«Frustate e cinghiate per punirci» In aula un’intercettazione-chiave
Il papà alla sbarra dopo la denuncia dei figli: un audio potrebbe cambiare il corso del processo
«Frustate, cinghiate, percosse per educarci e punirci... Sono anni che nostro padre ci picchia per qualsiasi cosa, per un brutto voto a scuola, per la camera lasciata in disordine...».
Secondo i suoi tre figli adolescenti che lo hanno denunciato facendolo finire ora alla sbarra, incarnerebbe un autentico padre-padrone: «Per farci male non usa solo la cintura dei pantaloni, ma anche il cavo per ricaricare il telefonino...». Sotto accusa per maltrattamenti in famiglia si trova un 54enne di origini senegalesi: dopo essere stato rinviato a giudizio lo scorso gennaio dalla giudice dell’udienza preliminare Livia Magri, il processo a suo carico davanti al Tribunale collegiale di Verona si è appena aperto con un’importante novità. I giudici hanno infatti aggiornato il procedimento di un mese, fissando a maggio un’udienza-lampo in cui verrà nominato un perito per trascrivere il testo di una intercettazione ambientale i cui contenuti potrebbero cambiare il corso dell’intero processo. Nell’audio, si sentirebbe il genitore dire ai figli che «i bianchi non sono buoni» e che quindi non dovrebbero fidarsi di loro. Ma soprattutto, se le captazioni ambientali venissero confermate dalle trascrizioni dell’esperto, si udirebbe l’imputato parlare con i figli dopo aver saputo che lo avevano denunciato per maltrattamenti.
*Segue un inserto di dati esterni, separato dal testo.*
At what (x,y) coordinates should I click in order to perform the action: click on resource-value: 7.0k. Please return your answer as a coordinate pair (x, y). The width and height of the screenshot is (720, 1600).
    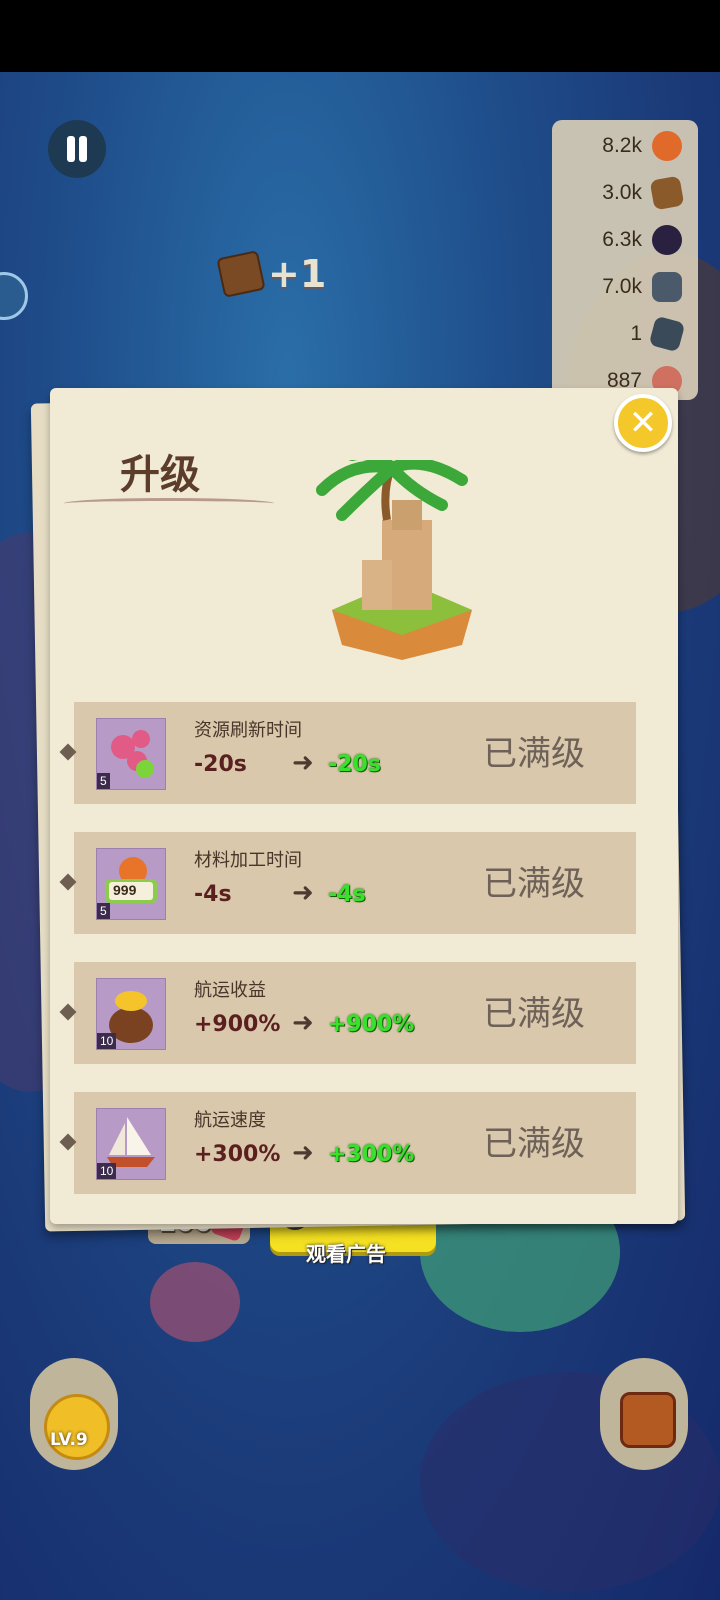
    Looking at the image, I should click on (622, 286).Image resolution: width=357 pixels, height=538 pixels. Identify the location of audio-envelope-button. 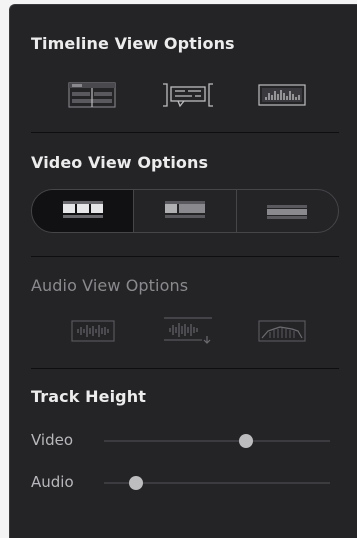
(282, 331).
Ai tre fratellini, il papà violento si sarebbe rivolto così: «Vi perdono (per averlo denunciato, ndr.), non alzerò più le mani... non ve le darò più (le botte, ndr.)...». Se avesse effettivamente detto loro così, si tratterebbe di una sorta di ammissione di colpa, quasi una confessione di fronte ad accuse gravose come macigni.
Nel pesante capo di imputazione gli si contesta infatti di aver «maltrattato a ripetizione» le due figlie e il figlio, tutti minorenni, «sistematicamente picchiandoli più volte al mese», ad esempio «ogni qualvolta a suo dire non riordinavano bene la stanza, quando non gli chiedevano il permesso preventivo per fare qualsiasi cosa, quando riportavano brutti voti a scuola, frustando il maggiore con la cinghia del pantalone, e i fratelli più piccoli col cavo della ricarica del cellulare». Uno dei ragazzini, per sottrarsi a quel regime di terrore, avrebbe perfino minacciato gesti irrimediabili, con «reiterate crisi di panico e idee autolesioniste». Al presunto padreorco il pm contesta di aver «assoggettato i tre figli a un quotidiano regime doloroso di vita», di certo si tratta una dolorosa vicenda familiare su cui dovrà esprimersi il Tribunale al termine del processo che vede l’avvocata Anastasia Righetti parte civile e la collega legale Anna Lotto nelle vesti di curatore dei minori.